Task description: Check each line of the data below for the word "computer", then extract the ones that have it.

Extracted entries:
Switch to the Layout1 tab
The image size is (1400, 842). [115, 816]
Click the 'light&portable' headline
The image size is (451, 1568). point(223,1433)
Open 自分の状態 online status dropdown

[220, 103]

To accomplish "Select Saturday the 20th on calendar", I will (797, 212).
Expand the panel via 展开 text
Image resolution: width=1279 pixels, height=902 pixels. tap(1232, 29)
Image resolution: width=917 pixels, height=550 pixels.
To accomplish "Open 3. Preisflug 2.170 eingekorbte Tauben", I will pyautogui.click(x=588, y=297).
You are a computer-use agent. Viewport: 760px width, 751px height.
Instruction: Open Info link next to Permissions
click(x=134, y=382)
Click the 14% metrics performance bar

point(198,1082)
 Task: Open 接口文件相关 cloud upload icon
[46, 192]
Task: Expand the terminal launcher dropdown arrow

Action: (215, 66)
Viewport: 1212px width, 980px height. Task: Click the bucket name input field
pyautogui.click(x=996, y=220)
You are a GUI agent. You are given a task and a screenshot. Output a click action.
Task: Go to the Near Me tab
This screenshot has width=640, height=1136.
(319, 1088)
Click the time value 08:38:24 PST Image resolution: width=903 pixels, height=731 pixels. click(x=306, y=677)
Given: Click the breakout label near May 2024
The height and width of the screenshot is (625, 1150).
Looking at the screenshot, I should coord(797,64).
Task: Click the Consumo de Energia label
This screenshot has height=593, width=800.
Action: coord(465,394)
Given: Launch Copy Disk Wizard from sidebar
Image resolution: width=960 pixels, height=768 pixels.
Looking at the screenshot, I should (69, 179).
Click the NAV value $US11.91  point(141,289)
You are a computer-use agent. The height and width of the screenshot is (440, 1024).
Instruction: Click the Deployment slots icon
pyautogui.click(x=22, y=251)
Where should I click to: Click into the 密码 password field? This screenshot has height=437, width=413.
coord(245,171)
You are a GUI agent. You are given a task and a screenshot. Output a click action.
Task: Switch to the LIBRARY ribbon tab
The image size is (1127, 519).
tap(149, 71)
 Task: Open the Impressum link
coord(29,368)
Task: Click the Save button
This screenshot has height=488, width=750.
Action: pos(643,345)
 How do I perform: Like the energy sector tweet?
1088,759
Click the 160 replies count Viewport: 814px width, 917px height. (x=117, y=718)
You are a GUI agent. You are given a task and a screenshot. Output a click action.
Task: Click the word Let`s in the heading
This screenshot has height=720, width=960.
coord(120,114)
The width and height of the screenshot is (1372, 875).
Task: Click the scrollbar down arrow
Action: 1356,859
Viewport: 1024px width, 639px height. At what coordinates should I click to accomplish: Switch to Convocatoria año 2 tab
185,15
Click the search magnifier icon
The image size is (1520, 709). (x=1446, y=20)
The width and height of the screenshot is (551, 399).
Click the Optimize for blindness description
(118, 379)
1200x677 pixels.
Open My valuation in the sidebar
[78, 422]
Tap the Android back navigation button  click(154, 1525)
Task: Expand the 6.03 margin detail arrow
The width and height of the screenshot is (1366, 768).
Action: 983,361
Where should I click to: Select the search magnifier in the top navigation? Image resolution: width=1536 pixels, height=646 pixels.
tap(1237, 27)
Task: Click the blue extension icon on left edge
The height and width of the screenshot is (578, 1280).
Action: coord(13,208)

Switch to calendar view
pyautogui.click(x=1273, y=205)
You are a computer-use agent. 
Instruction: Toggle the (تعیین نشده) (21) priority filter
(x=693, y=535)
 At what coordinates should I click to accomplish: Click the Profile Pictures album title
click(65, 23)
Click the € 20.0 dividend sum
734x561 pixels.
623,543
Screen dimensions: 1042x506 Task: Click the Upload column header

Finished exercise:
You are a computer-use agent. Viewport: 760px width, 751px height.
You are a computer-use agent. The height and width of the screenshot is (440, 1024).
You are a computer-use agent. 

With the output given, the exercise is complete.